What price a mobile phone?
Glen Newey · Conflict Minerals
What price a mobile phone? Pursuant to the Dodd-Frank Act, passed after the 2008 crash, the US Securities and Exchange Commission set 2 June 2014 as the deadline for mining companies to report the provenance of minerals they put on commodities markets, the aim being to flag ‘conflict minerals’ as such. Minerals dug in the Democratic Republic of Congo’s North and South Kivu provinces, including coltan (columbium tantalum) cassiterite and gold, are used in capacitors and other components for tablets, phones and computers. Various armed rebel groups in and around the Kivus vie for control of the mostly hand-worked mines.

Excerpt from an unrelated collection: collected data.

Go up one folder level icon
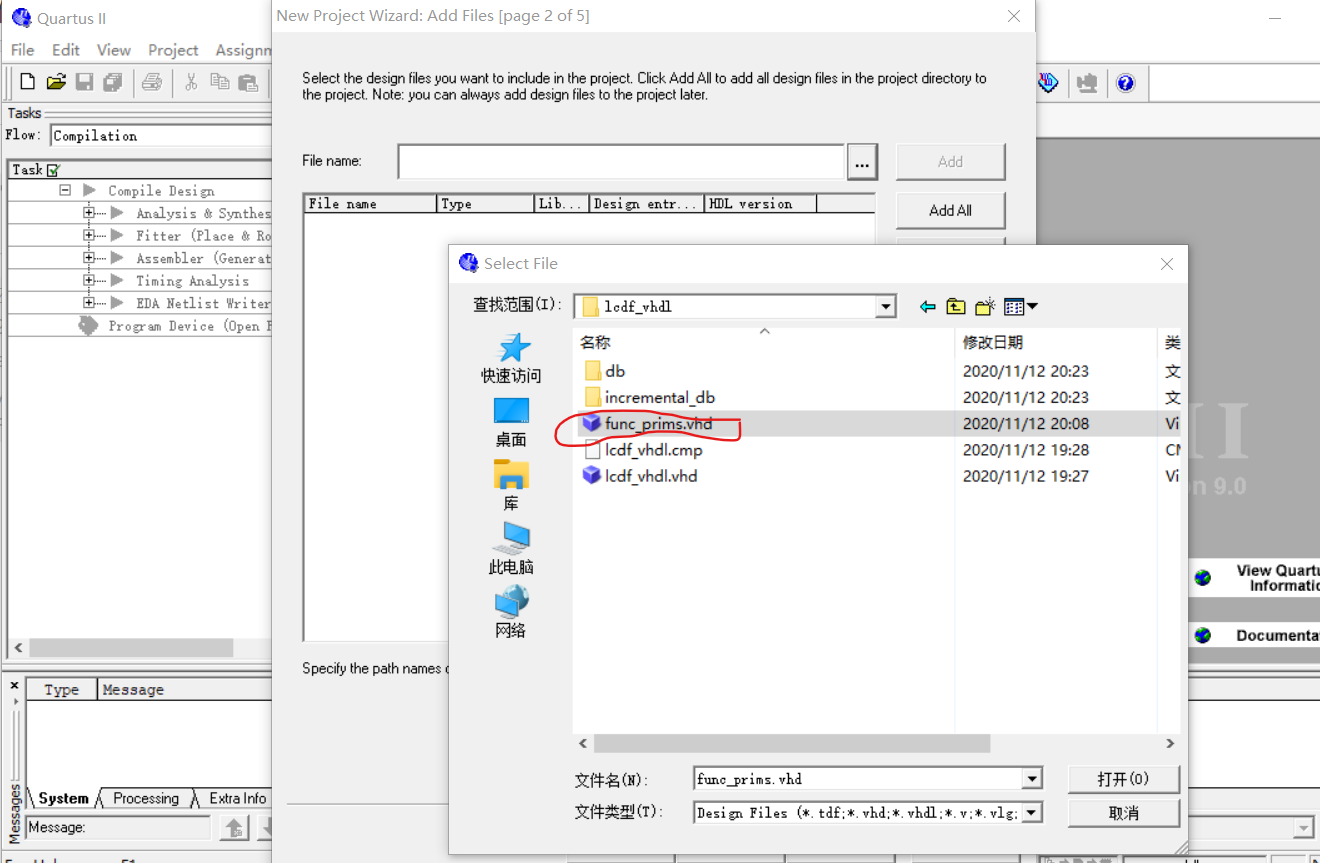The height and width of the screenshot is (863, 1320). click(954, 306)
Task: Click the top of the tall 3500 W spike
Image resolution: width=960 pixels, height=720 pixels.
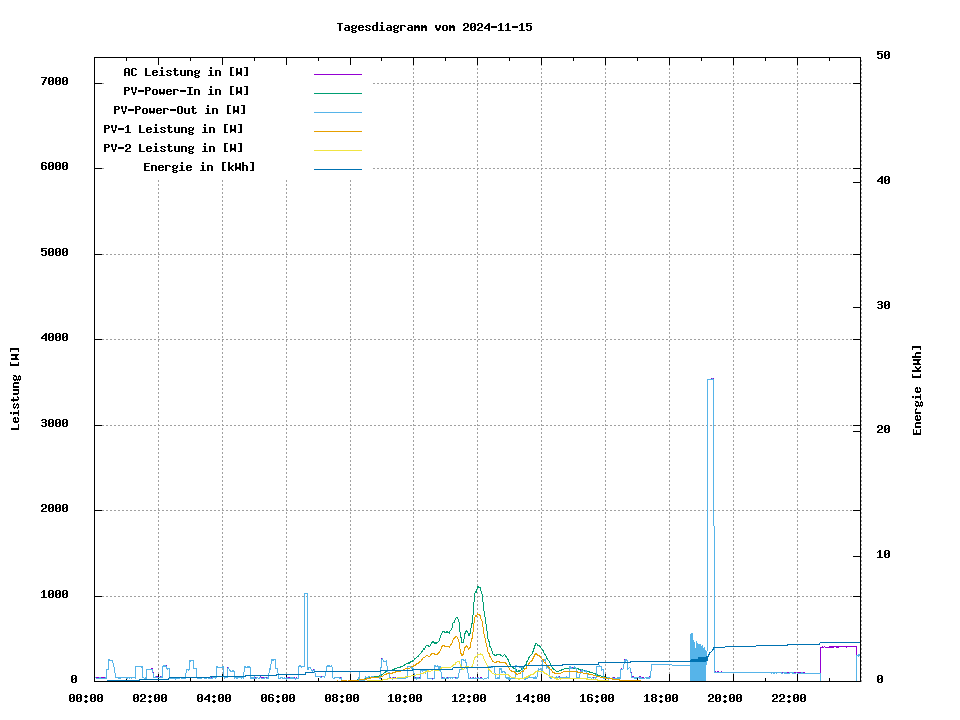Action: tap(710, 379)
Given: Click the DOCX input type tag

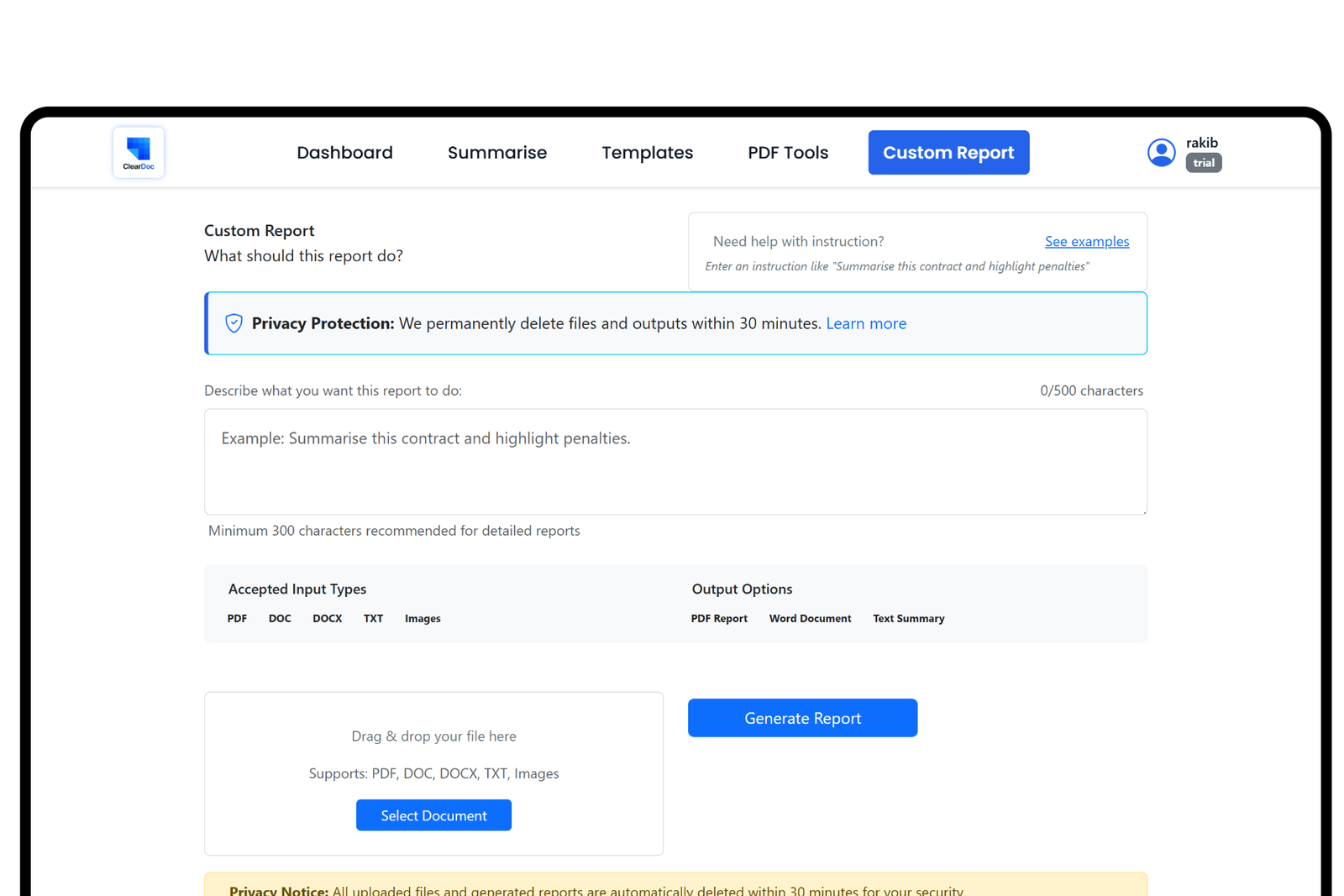Looking at the screenshot, I should point(327,619).
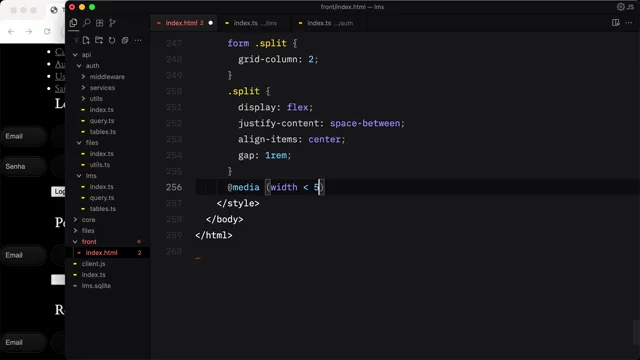Open the Extensions view icon

click(x=99, y=23)
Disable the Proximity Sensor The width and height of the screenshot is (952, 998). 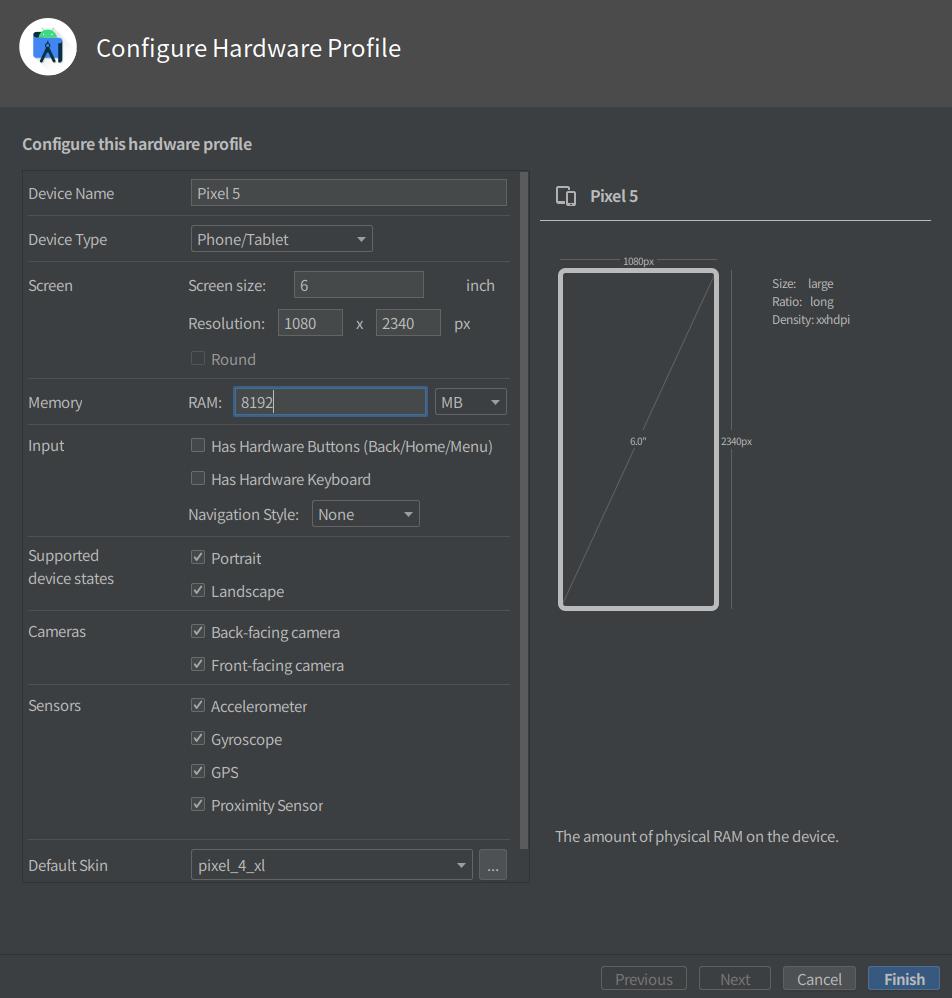(197, 804)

Though the M23 rebels, who’d been supported by Rwanda against Joseph Kabila’s government, surrendered last November, the Great Lakes area remains volatile. Several Mai-Mai militias remain active, as do Joseph Kony’s Lord’s Resistance Army and other groups. The UN maintains a task force, MONUSCO, in an expensive and largely vain attempt to keep the peace (UN missions have cost $8.7 billion since 1998).
Mining companies are running scared. Last month they argued in a District of Columbia circuit court that disclosure of conflict minerals’ provenance breached the First Amendment, because it made them say something – a burden that food and drugs firms have laboured under for decades. The companies would have been required to badge those minerals which had ‘not been found to be “DRC conflict-free”’ on their websites.
The DC court found meritless the SEC’s appeal to what’s called ‘rational basis review’, by which statutes like Dodd-Frank get opt-outs against constitutional rights if it can be shown that they are reasonably needed for ends pursued by the US government – which means, roughly, whatever you want. Unlike ingredients in food or liquor, telling consumers whether their phone uses minerals mined by children to fund warlords was deemed either not to be a reasonable end itself, or not reasonably to promote an end, of government. On 14 May the mining firms suffered a reverse in the courts in their efforts to get an across-the-board postponement of the 2 June deadline, but were granted a stay on reporting conflict minerals, lest their First Amendment rights be jeopardised. Only firms that actively label minerals ‘DRC conflict-free’ will be subject to a private sector audit. While the US reporting regime targets the Kivus, the effective cause of conflict lies elsewhere. Despite its potential wealth – the epitome of the ‘resource curse’ – Congo remains a failed state. While public money is blown on networks of clients, the government cannot project executive power in the vast hinterlands east and south of Kinshasa. In the mineral-rich southern Katanga province, now relatively peaceful, non-US mining concessions go on doing their stuff, operating outside the conflict zone. Recently Glencore Xtrata, based in Jersey and Switzerland, acquired equity in the Katangese Kansuki and Mutanda mines after the state-owned stock had been sold by Kabila’s government at a knock-off price to a company in which his close friend, the Israeli tycoon Dan Gertler, has an interest. In 2011 Gertler was alleged to have links with 29 of a list of 59 offshore shell companies dealing in DRC assets, many based in the British Virgin Islands. The FTSE-100 listed Eurasian Natural Resources Corporation has obtained stakes in DRC mines via Gertler. Questioned about his relationship with Gertler in 2012, the ENRC’s then chair Mehmet Dalman said: ‘Don't give me questions that I will look bad on, right? Come on. Be fair.’ Dalman resigned amid corruption allegations last year.
Meanwhile, Congo remains dirt-poor. The World Bank ranks it last but one (just above Burundi) by per capita GDP, at $262 in 2009-13. Rape of women and children by militiamen is endemic. Since 1998, armed conflicts in the DRC have claimed up to 5.4 million lives. That’s roughly a 9/11 every three days.